§ EXCERPT TO READ:
>>>>>

‘Your Mother’s Son’ REVIEW: Good Ass Bomba
‘Your Mother’s Son’ REVIEW: Good Ass Bomba
Jun Lana loves to be exhaustive. Take the destitution of Kalel in Kalel, 15, or the running anxiety of About Us But Not About Us. Whether personal or political, there’s a divisiveness that emerges from it. Regardless if meaningful or mediocre, it's an approach that certainly turns heads in discussion circles after all is said and done.
Your Mother’s Son finds itself to be an interesting case in this collection. Shot and produced during the pandemic, this raunchy provincial drama teases itself to be a sex thriller built on psychosexual forces. It proves its trailer right by this, but the resulting work proves to be more than just sex, but an undertaking of political futility. In the realm of Big Night!, it interrogates the state of life under the Duterte regime, though far less adventurous and more torturous. The result? A film that could easily be touted as Jun Lana’s first, impressively well-made, bomba film.

<<<<<

Records contained in a dataset:
>>>>>

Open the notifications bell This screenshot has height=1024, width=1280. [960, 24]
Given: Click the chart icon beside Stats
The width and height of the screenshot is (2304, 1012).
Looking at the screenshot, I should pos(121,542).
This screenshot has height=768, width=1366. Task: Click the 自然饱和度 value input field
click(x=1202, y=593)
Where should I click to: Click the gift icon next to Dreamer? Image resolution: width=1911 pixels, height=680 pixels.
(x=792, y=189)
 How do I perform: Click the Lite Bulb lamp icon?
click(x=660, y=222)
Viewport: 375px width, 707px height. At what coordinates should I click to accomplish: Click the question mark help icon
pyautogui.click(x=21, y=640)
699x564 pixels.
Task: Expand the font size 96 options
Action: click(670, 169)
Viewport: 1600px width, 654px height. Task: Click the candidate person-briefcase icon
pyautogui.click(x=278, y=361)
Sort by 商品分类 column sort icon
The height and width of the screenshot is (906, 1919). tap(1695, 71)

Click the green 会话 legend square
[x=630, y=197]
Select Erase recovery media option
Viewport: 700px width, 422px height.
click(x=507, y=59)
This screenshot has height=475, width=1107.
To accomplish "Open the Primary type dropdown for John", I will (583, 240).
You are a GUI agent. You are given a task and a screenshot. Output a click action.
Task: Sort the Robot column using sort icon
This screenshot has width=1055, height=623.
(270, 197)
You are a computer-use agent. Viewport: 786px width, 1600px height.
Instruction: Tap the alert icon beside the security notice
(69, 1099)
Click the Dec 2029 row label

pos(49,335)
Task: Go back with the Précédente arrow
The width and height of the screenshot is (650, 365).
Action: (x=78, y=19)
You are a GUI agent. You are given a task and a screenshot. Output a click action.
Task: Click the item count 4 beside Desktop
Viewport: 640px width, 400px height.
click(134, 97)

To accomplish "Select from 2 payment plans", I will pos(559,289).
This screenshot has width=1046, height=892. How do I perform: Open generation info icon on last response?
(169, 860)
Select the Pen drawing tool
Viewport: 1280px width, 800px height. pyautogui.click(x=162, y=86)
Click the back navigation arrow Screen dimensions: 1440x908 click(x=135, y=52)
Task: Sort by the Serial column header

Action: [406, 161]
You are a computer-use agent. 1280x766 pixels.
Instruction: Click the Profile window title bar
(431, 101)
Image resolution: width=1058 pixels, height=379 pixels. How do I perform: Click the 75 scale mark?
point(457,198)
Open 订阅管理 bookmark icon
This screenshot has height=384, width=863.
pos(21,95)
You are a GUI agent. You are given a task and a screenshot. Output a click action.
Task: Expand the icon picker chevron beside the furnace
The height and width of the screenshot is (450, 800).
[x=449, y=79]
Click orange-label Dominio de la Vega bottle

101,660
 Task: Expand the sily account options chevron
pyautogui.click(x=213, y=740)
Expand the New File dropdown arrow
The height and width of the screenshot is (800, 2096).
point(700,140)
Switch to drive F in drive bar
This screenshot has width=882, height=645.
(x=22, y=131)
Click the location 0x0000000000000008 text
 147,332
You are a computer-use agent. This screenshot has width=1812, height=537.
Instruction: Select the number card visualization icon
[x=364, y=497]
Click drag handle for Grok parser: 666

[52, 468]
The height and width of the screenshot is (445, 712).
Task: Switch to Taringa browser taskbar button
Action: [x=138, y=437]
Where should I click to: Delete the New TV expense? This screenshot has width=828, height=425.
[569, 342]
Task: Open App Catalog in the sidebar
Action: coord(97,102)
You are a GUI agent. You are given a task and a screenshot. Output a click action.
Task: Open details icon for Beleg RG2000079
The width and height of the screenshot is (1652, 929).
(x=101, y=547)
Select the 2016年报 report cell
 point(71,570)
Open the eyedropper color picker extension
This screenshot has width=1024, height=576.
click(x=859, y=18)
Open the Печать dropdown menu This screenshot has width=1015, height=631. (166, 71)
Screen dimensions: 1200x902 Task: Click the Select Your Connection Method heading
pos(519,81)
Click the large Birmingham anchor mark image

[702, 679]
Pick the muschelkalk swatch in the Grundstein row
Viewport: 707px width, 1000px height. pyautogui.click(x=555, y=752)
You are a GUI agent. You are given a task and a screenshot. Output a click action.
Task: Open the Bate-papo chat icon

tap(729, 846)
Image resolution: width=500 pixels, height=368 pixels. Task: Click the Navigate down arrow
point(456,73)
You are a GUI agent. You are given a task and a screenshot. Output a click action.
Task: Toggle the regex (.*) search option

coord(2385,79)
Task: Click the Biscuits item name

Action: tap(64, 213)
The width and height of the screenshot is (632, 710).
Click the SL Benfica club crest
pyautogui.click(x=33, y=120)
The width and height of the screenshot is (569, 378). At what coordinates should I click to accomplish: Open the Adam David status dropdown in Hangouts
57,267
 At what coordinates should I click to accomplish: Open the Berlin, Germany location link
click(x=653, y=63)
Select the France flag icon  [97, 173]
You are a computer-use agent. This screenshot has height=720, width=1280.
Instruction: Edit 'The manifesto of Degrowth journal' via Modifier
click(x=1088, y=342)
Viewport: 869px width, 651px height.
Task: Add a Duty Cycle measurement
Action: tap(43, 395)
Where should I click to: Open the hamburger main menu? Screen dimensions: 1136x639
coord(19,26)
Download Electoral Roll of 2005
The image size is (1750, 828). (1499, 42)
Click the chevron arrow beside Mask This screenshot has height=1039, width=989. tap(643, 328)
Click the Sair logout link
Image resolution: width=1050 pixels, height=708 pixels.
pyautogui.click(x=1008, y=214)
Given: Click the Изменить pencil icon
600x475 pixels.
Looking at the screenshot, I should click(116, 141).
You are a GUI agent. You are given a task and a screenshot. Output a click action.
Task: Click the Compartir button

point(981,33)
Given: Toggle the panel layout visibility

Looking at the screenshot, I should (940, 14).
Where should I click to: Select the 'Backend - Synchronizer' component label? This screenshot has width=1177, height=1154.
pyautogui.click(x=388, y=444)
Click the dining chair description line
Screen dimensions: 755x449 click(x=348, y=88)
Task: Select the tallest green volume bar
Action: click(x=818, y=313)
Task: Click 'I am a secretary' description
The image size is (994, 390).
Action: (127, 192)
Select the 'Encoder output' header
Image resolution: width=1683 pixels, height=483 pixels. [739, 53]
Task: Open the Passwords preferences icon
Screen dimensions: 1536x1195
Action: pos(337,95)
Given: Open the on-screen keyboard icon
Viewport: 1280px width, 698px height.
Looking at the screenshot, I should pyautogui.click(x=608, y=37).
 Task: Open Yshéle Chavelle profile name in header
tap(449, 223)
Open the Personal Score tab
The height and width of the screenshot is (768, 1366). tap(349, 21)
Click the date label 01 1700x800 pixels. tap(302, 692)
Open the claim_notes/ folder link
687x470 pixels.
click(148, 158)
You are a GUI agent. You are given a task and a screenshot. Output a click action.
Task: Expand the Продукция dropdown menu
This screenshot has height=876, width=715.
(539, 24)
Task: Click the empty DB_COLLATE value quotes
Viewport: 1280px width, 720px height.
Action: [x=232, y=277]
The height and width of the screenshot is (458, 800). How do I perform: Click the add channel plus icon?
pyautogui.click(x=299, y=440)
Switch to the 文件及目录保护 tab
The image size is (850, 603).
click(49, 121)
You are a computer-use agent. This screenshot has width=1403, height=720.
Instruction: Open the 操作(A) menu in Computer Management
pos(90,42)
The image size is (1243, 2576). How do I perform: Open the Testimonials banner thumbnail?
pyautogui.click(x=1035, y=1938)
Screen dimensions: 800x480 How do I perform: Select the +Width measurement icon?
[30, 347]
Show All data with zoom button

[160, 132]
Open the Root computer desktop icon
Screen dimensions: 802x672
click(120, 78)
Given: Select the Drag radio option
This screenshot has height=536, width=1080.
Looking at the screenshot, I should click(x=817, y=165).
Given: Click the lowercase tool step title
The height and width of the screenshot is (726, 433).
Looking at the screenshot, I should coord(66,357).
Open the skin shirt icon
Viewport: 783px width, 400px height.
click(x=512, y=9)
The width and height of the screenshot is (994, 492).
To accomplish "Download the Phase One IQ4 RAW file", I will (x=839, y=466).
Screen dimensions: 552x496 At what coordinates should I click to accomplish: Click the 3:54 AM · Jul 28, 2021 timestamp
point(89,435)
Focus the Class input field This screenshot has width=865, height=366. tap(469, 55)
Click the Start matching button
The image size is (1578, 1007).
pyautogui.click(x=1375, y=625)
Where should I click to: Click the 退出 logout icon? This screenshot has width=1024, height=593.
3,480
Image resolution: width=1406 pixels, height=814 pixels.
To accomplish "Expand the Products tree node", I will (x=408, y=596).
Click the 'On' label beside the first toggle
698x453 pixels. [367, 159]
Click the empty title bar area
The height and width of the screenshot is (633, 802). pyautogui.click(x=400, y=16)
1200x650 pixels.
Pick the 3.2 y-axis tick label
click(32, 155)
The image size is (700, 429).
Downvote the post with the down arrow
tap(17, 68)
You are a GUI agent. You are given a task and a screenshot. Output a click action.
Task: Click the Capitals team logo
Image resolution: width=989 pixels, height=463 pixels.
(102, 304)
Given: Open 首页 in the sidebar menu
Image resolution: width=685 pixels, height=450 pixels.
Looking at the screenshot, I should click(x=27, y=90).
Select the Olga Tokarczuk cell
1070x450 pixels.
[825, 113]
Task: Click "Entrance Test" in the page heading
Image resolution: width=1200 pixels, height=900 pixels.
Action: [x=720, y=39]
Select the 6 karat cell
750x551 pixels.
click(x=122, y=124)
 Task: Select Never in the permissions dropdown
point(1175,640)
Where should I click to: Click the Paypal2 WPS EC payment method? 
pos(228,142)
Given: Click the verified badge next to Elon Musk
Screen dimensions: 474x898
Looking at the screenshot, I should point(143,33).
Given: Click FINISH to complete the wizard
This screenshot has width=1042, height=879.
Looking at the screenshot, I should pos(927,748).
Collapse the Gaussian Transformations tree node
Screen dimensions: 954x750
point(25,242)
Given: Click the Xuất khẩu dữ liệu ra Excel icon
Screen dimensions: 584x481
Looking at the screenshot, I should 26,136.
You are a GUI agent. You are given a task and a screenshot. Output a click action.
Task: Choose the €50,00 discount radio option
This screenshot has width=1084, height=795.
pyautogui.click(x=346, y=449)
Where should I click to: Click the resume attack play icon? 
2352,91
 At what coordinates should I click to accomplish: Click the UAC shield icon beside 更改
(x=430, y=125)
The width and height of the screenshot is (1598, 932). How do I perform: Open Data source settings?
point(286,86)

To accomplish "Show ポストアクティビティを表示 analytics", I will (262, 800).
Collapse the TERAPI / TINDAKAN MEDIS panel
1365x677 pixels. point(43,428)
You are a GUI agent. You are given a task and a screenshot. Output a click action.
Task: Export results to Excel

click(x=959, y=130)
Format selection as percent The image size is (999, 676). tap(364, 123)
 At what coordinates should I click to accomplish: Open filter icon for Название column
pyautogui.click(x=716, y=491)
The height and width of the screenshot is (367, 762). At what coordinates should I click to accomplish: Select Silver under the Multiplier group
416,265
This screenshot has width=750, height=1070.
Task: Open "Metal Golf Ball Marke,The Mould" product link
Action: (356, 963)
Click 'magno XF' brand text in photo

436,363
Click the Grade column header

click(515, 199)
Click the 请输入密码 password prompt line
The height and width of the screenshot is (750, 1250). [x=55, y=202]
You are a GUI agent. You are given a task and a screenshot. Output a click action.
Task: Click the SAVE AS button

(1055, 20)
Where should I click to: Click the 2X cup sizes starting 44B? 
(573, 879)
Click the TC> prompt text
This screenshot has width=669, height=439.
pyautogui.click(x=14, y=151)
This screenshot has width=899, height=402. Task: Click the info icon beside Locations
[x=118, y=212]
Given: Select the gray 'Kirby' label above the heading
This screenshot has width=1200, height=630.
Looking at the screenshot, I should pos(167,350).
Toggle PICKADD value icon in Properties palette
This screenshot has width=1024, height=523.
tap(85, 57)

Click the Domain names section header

<<<<<

§ WHAT TO DO:
#1 How would you render this sentence from the review of Your Mother's Son in Spanish: "Shot and produced during the pandemic, this raunchy provincial drama teases itself to be a sex thriller built on psychosexual forces."
#2 Which film titles does the review of Your Mother's Son mention? List every one.
#3 Write the next part of the review of Your Mother's Son, picking up after its last sentence.
You won't need the entries for anything here.

§ ANSWERS FOR THE EXERCISE:
#1 Filmado y producido durante la pandemia, este atrevido drama provinciano se insinúa como un thriller sexual construido sobre fuerzas psicosexuales.

#2
- Kalel, 15
- About Us But Not About Us
- Your Mother's Son
- Big Night!

#3
Much of the film can easily be understood as that: an expression of psychological confusion masked in layers of sex and lies. Sue Prado introduces herself as Sara, a single mother to Kokoy De Santos’ Emman. What at first seems like a simple mother-son transient who moved into a provincial town to escape an abusive father turns out to be a lot more twisted. Though this reviewer refuses to dig into spoilers, it's best to say that the film unveils something far more hostile than meets the eye.
The best way to understand Your Mother’s Son is that it is Jun Lana’s more serious attempt to understand the Duterte administration: drugs, abuse, and a plethora of lies. The director even made a note to connect it to his previous examination in Big Night! by tying them together through a shared radio broadcast which appears in both films.
The difference being that Your Mother’s Son feeds more into the glossy, hypersexual fantasies of its audience while restraining itself from too much hedonism by layering its characters with backstories. The stylized sex is on display of course, and those backstories are generously remarked to be unreliable. Amidst these two forces, the film is clear to show that these characters are trying to escape some form of suffering in some way.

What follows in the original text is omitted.